La situation en Arménie prend un tournant décisif alors que la Russie a annoncé le rappel de son ambassadeur, Sergueï Kopyrkine, pour des "consultations à Moscou". Ce développement, survenu le 30 mai, fait écho à de fortes tensions diplomatiques, incitées par le rapprochement d'Erevan avec l'Union européenne. Selon BFM TV, le ministère russe des Affaires étrangères a justifié ce rappel par l'examen des initiatives arméniennes visant à renforcer leurs liens avec Bruxelles.
Vladimir Poutine hausse le ton
Ce rappel survient dans un contexte où Vladimir Poutine a exprimé des inquiétudes croissantes. Lors d’un sommet au Kazakhstan, il a comparé le parcours de l’Arménie à celui de l’Ukraine avant la guerre, mettant en garde contre un "scénario ukrainien" pouvant découler d’une intégration européenne.
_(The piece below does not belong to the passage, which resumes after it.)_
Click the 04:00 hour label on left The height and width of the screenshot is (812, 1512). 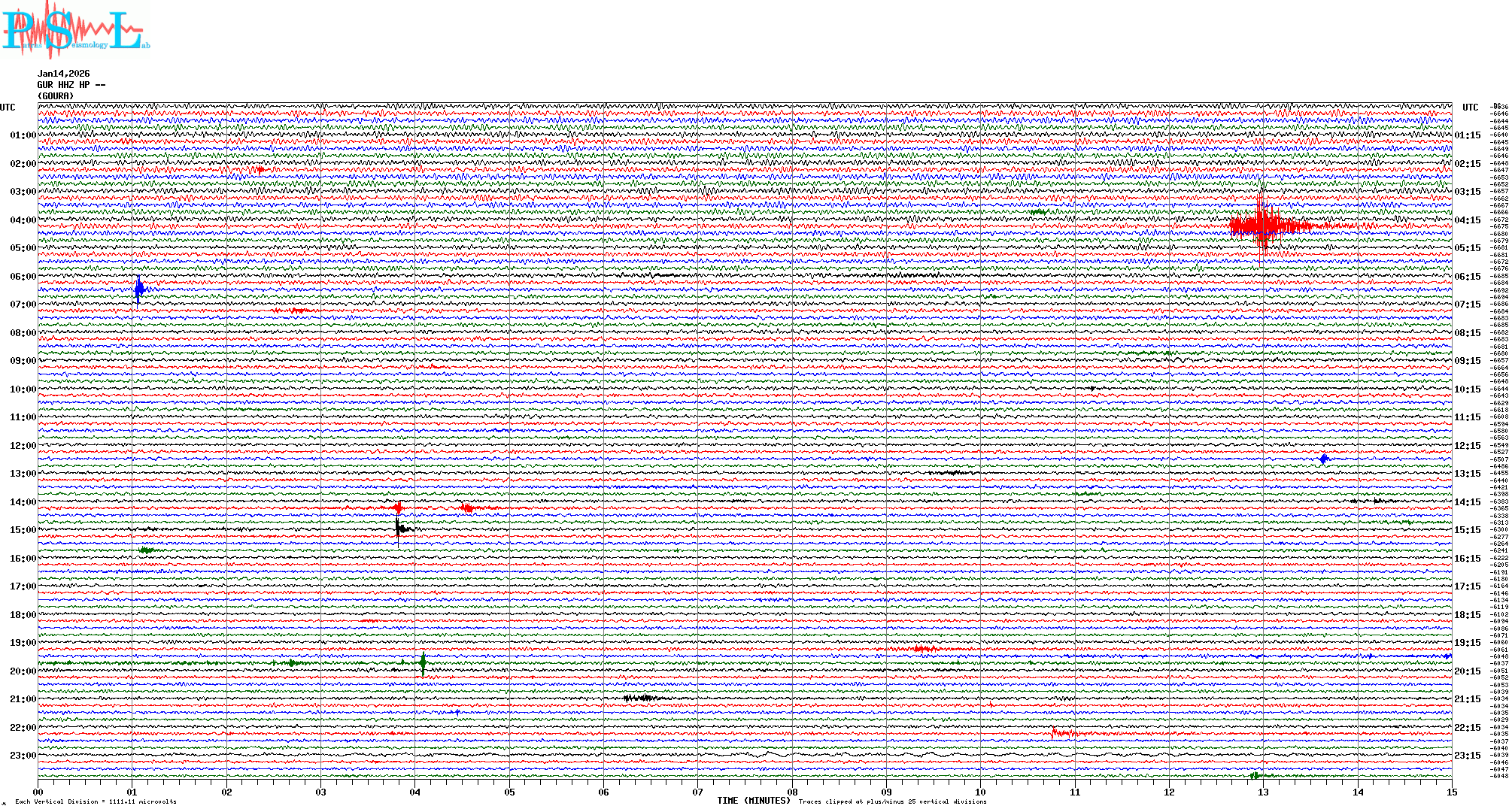pos(23,220)
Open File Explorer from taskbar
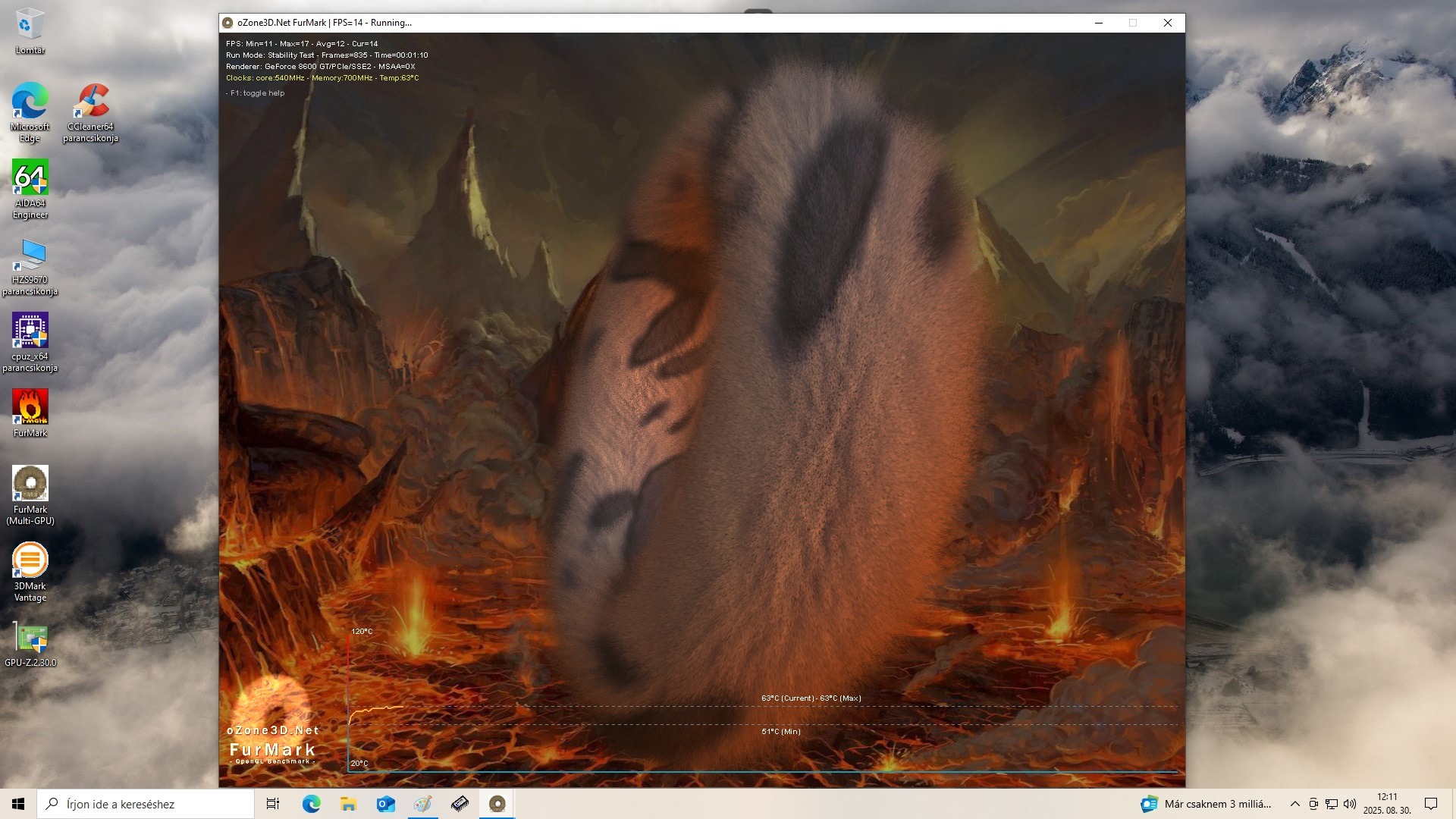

La position du Kremlin est claire : selon Poutine, l’adhésion arménienne à l'UE compromettrait son appartenance à l'Union économique eurasiatique, un bloc sous domination russe. Il a même souligné la nécessité d'un référendum pour que la population puisse se prononcer sur ce tournant stratégique.
Le Premier ministre arménien, Nikol Pachinian, navigue habilement dans ces eaux troubles en cherchant à maintenir un équilibre entre ses relations historiques avec la Russie et un intérêt croissant pour l'Occident. En mai, sous l'égide de l'UE, l'Arménie a accueilli un sommet qui a été perçu comme une avancée significative dans ses relations avec Bruxelles, une évolution qui n’a pas échappé à Moscou, voyant cela comme une menace à son influence traditionnelle.
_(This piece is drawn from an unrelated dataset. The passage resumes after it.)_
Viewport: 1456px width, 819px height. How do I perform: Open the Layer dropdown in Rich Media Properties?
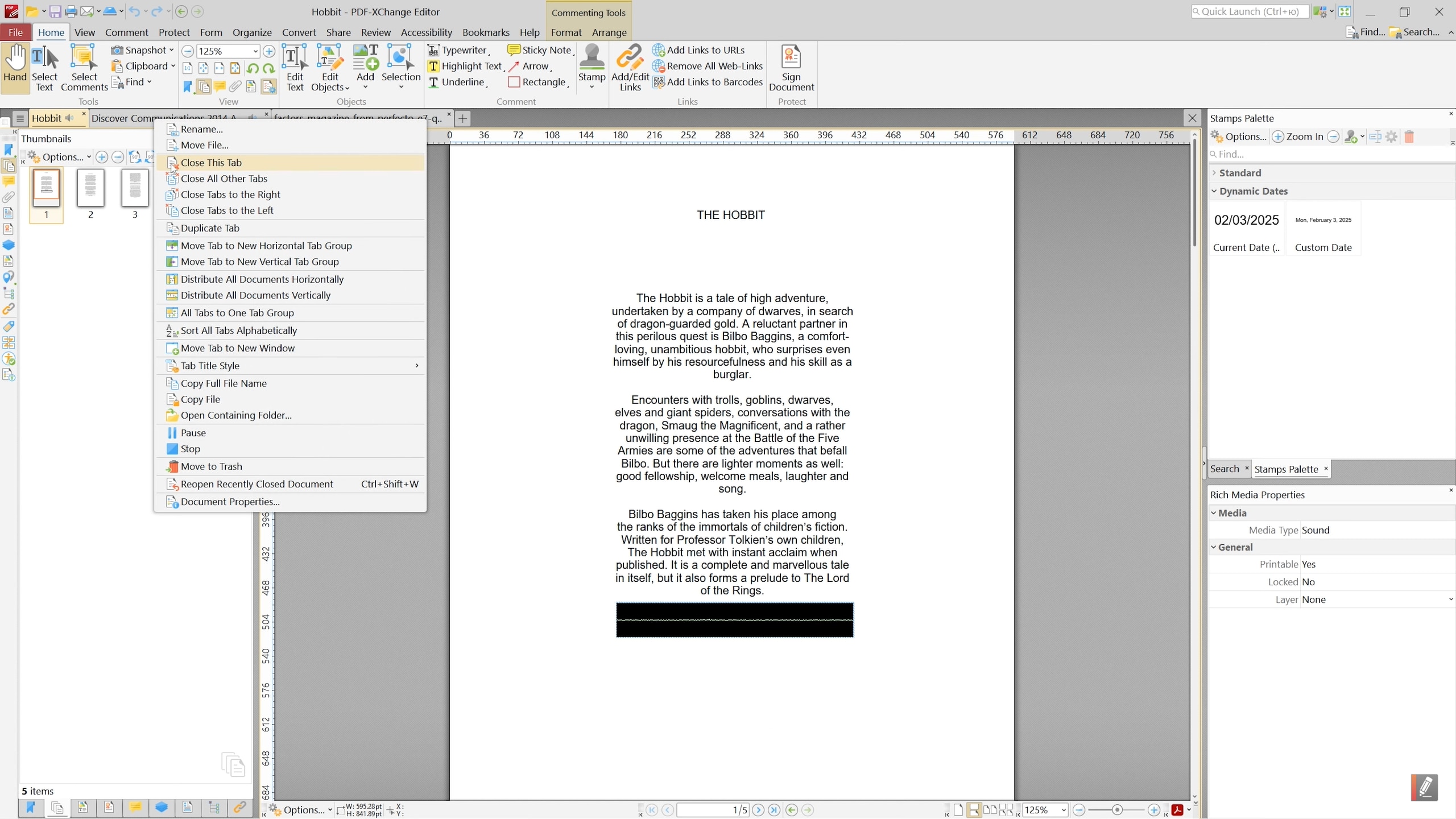click(1451, 599)
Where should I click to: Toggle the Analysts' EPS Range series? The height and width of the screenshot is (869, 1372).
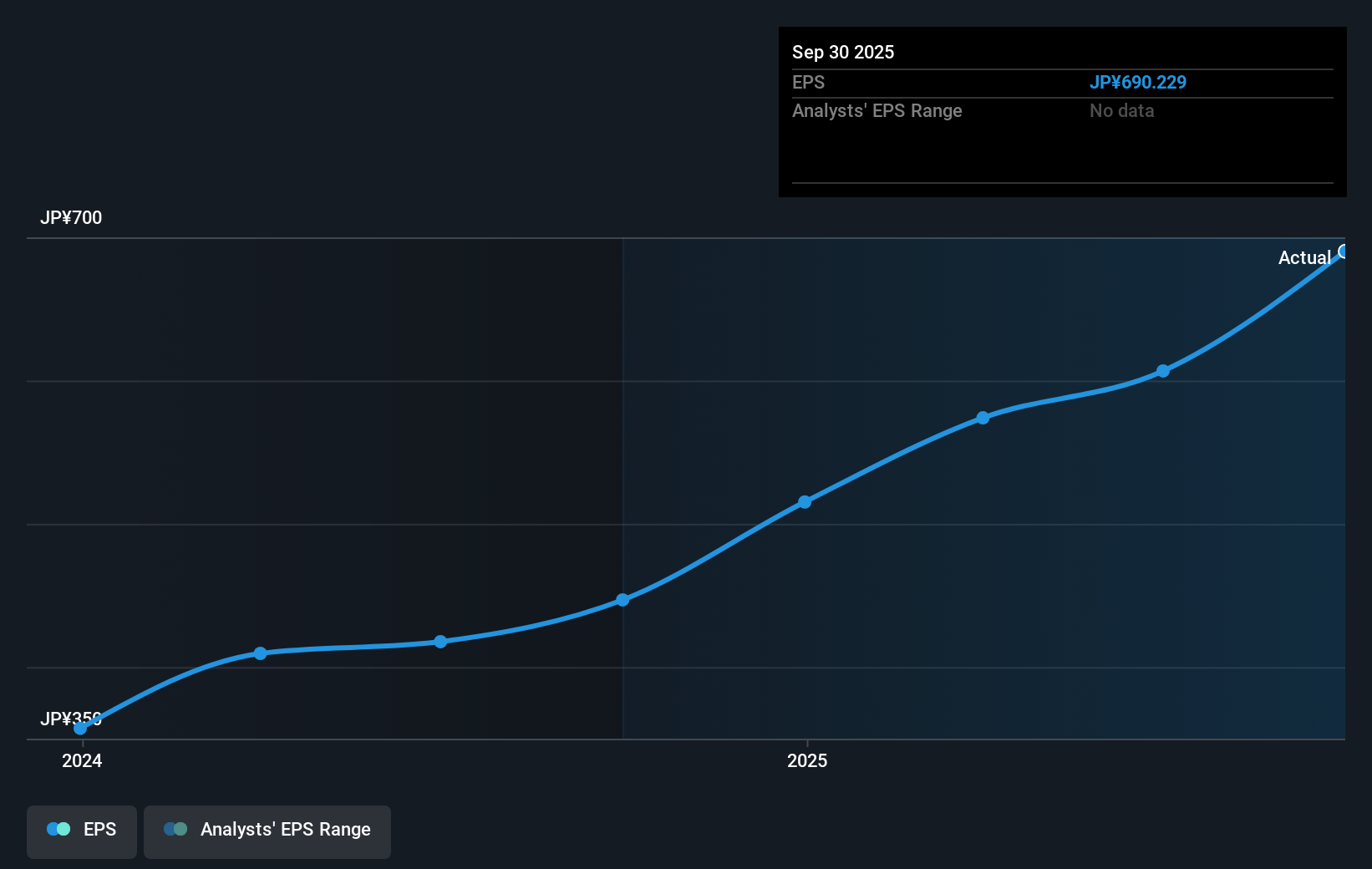(x=267, y=830)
Une situation de plus en plus complexe
Les développements récents voient les États-Unis et l'Arménie sceller un partenariat stratégique, comme l'a rapporté Reuters. Le soutien européen au programme de modernisation arménien vise à stimuler les réformes démocratiques, entamées depuis 2018. Pour Pachinian, ce lien avec l'Occident représente une opportunité de réduire la dépendance envers Moscou, tout en renforçant la sécurité face aux tensions régionales.
Pourtant, cette évolution est perçue par la Russie comme une menace pressante. Poutine a indiqué que l’Arménie doit faire un choix décisif entre l’Europe et la Russie, intensifiant ainsi la pression sur Erevan. Le pays se retrouve à un carrefour : les élections législatives cruciales prévues le 7 juin seront déterminantes pour son avenir et son orientation géopolitique. Selon des analystes du German Marshall Fund, ces élections pourraient façonner la direction que prendra l’Arménie dans un contexte mondial en constante évolution.